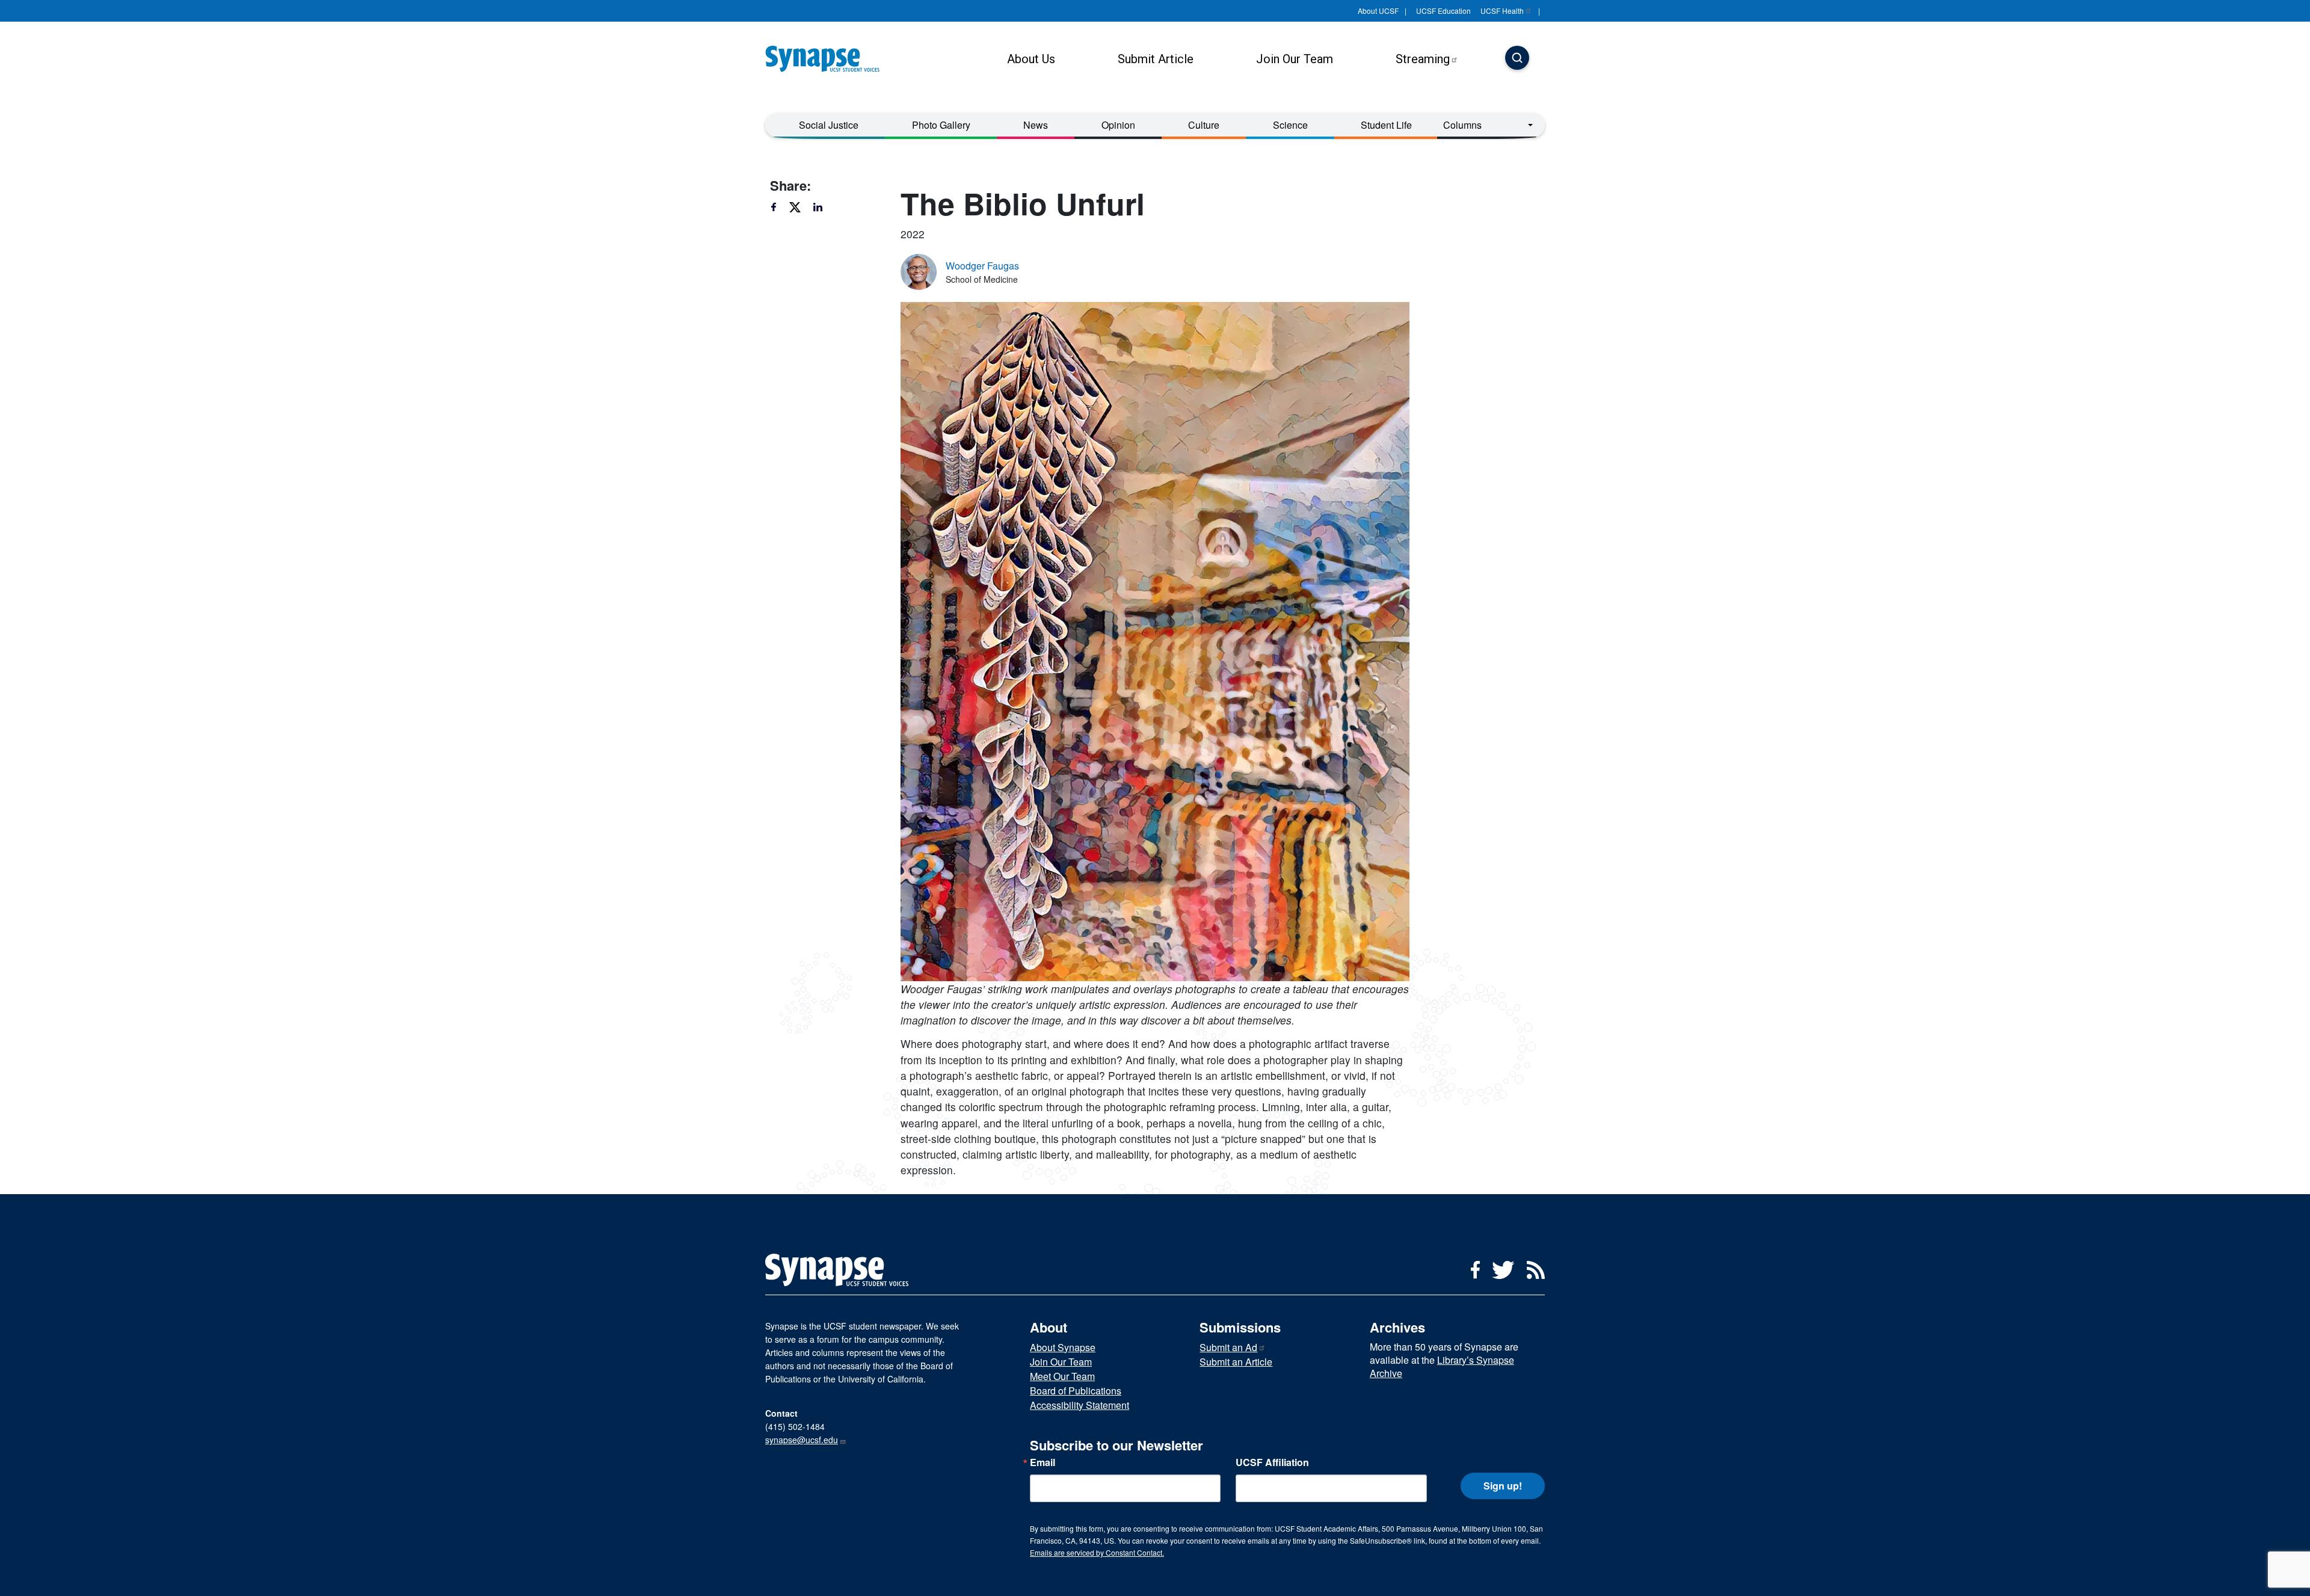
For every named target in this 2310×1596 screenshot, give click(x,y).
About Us (1031, 59)
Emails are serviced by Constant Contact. (1097, 1552)
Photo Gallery (941, 125)
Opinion (1118, 125)
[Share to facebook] (779, 207)
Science (1290, 125)
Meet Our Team (1062, 1376)
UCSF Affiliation (1272, 1462)
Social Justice (828, 125)
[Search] (1517, 59)
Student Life (1386, 125)
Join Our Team (1294, 59)
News (1035, 125)
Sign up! (1502, 1486)
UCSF (1502, 10)
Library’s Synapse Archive (1442, 1366)
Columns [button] (1462, 125)
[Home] (827, 59)
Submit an (1228, 1347)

### What the task requires
Print each record as it appears above, dropping every picture from the copy.

### Answer box
For every named target in this 2310×1596 screenshot, give click(x,y).
About Us (1031, 59)
Emails are serviced by Constant Contact. (1097, 1552)
Photo Gallery (941, 125)
Opinion (1118, 125)
[Share to facebook] (779, 207)
Science (1290, 125)
Meet Our Team (1062, 1376)
UCSF Affiliation (1272, 1462)
Social Justice (828, 125)
[Search] (1517, 59)
Student Life (1386, 125)
Join Our Team (1294, 59)
News (1035, 125)
Sign up! (1502, 1486)
UCSF (1502, 10)
Library’s Synapse Archive (1442, 1366)
Columns [button] (1462, 125)
[Home] (827, 59)
Submit an (1228, 1347)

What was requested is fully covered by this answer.